Why do perfect squares have an odd number of factors, and other numbers don’t? See if you can answer this one yourself.

Factoring numbers is an exercise often given to upper elementary or middle school math students. They complete worksheets and move on with their lives. But this problem approaches the concept from a unique angle – first, notice a fascinating pattern, and then try to figure out what is responsible for the pattern. After spending some time with this problem, which I hope you did, you have a much deeper understanding of the concept of a factor than you did before.

This is what I love about math. There are patterns all around us, which we often ignore or take for granted, but when we look at them more closely, we discover that they point to other patterns (like the pattern of students turning on light bulbs pointing to the pattern of how many factors any number has).

A key is to be playful. When my oldest children were small, I got them (to be honest, I got myself and let them play with) a set of pattern blocks. As my daughter used the blocks to build pictures while her brother napped, I grabbed all the triangles and started some further explorations into the concept of perfect squares – could I arrange any perfect square number of triangles into a larger triangle? It turns out I could.

1 layer: 1 triangle, 2 layers: 4 triangles, 3 layers: 9 triangles, 4 layers: 16 triangles, 5 layers: 25 triangles

I noticed that some of the triangles were pointing down and some were pointing up. I thought it would be aesthetically pleasing to remove the downward pointing triangles. And while I was at it, I might as well just move them to the side the same distance to make another triangle.

That was interesting!

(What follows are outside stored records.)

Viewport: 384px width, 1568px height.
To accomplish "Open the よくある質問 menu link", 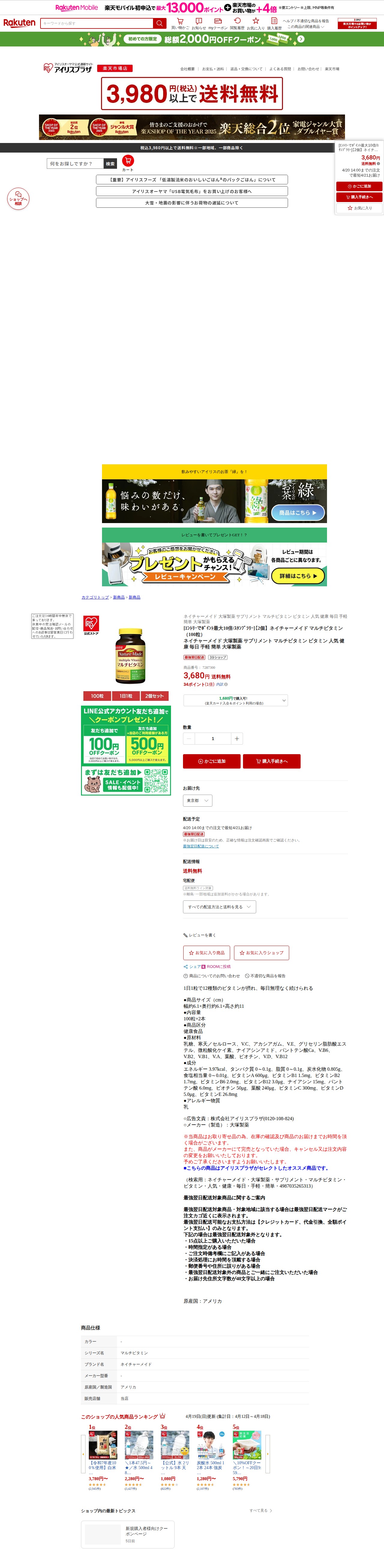I will click(280, 69).
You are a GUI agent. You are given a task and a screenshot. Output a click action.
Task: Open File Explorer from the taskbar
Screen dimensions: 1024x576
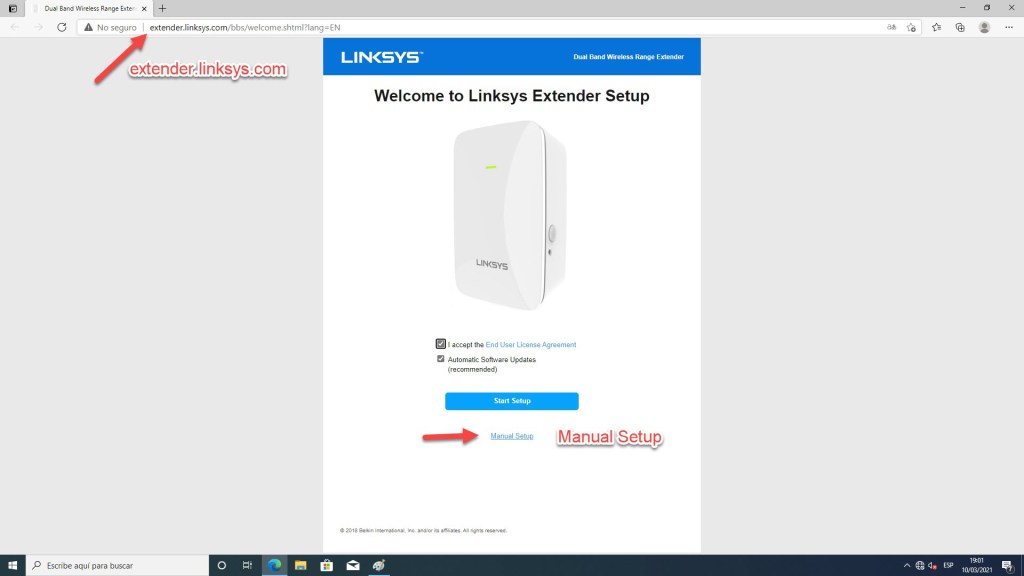point(300,566)
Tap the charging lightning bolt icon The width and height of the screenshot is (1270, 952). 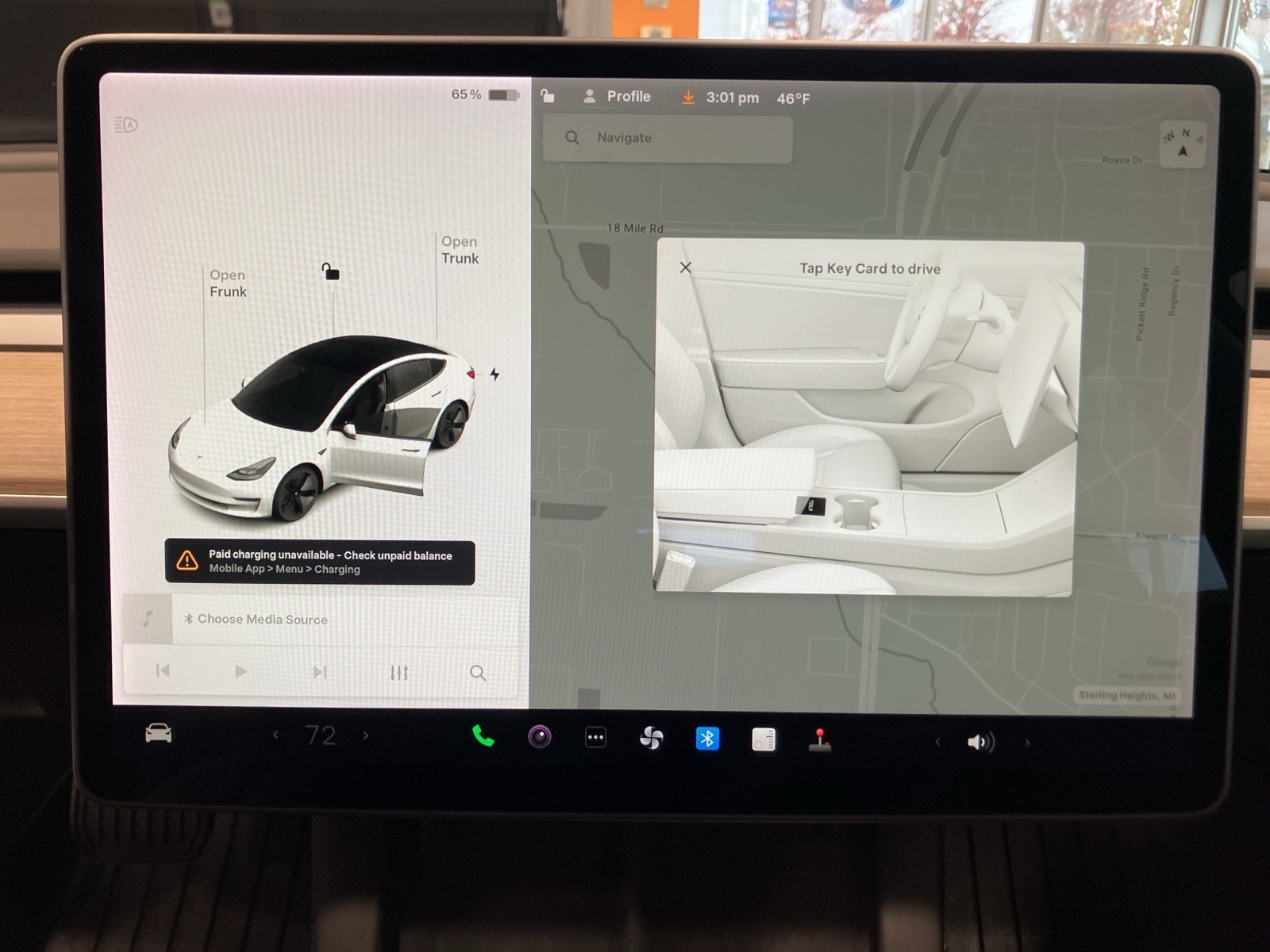495,374
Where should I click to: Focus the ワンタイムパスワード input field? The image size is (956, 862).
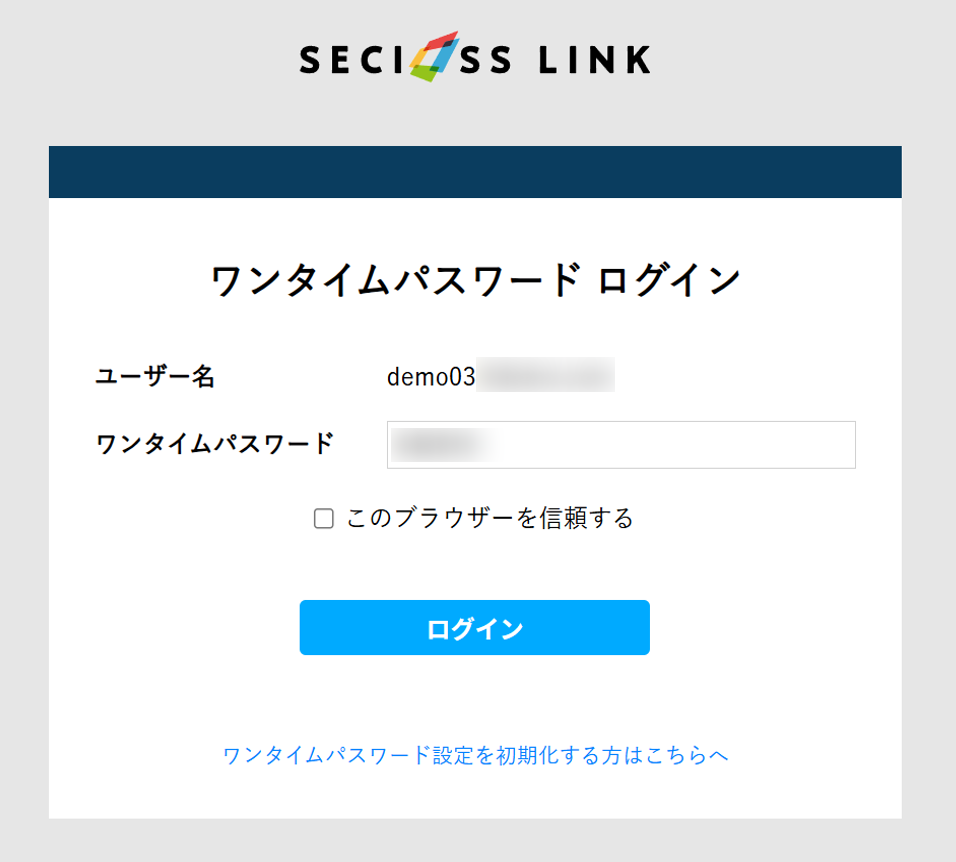pyautogui.click(x=621, y=445)
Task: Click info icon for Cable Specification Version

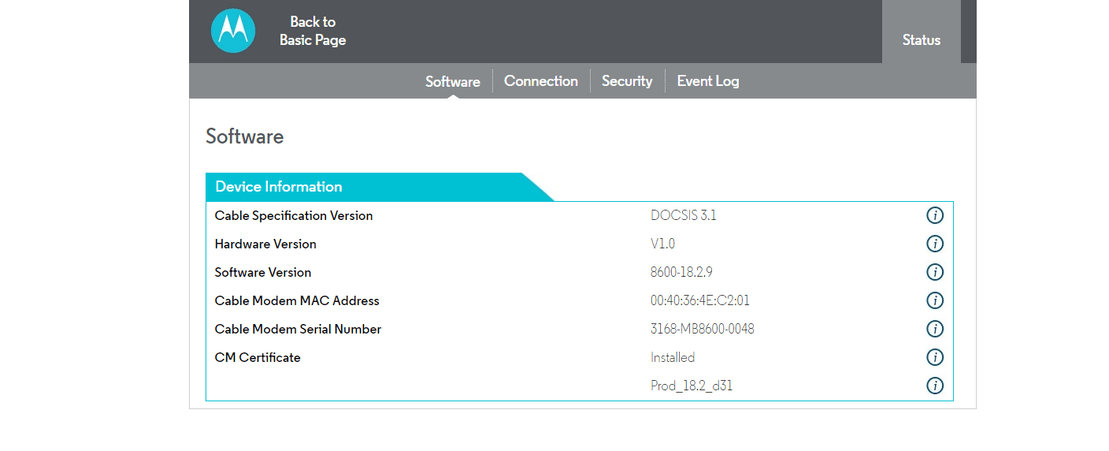Action: pos(935,216)

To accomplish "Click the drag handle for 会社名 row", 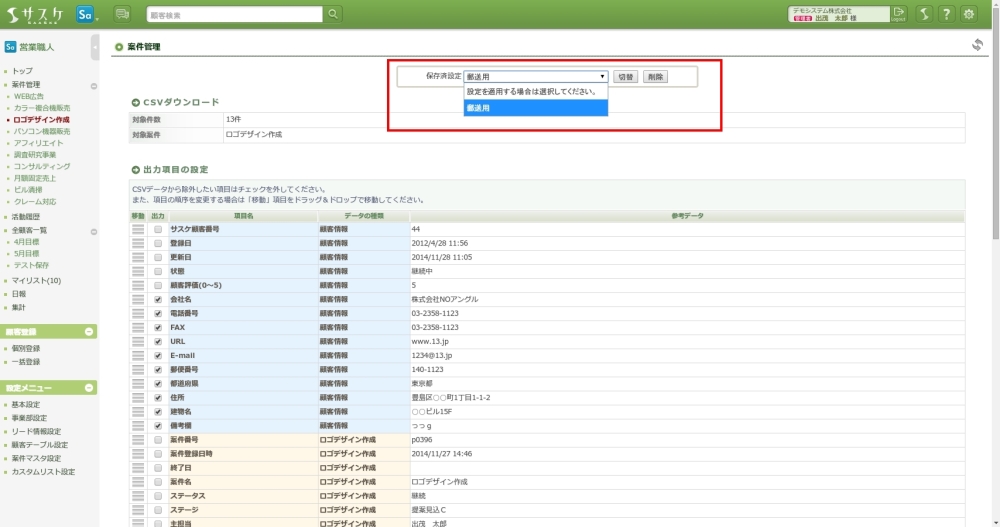I will click(138, 299).
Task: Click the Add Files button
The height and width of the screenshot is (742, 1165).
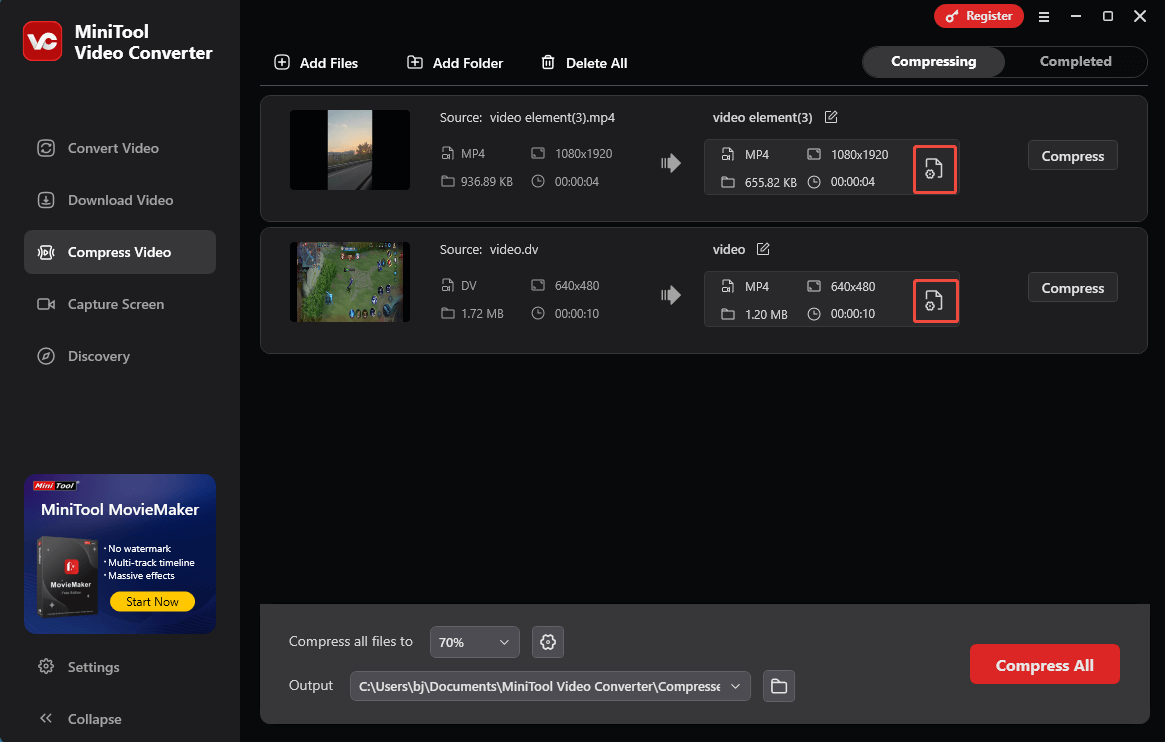Action: click(316, 63)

Each of my new triangles was a sequence of 1+2+3+…; also known as a triangle number. Was every perfect square the sum of two consecutive triangle numbers? It seemed that it had to be, just from the geometry of the pattern blocks. Why should that be? Could I prove it with numbers instead of pattern blocks? I grabbed a pencil and piece of paper, let my little girl have the green triangles back so she could make leaves for her pattern block tree, and went off to explore the patterns behind the patterns.

What makes math addictive is that it takes something beautiful and orderly and unveils an even deeper and more orderly pattern that explains or gives rise to the first beautiful thing you saw. The deeper you go, the more clearly you see patterns everywhere. Math is beautiful.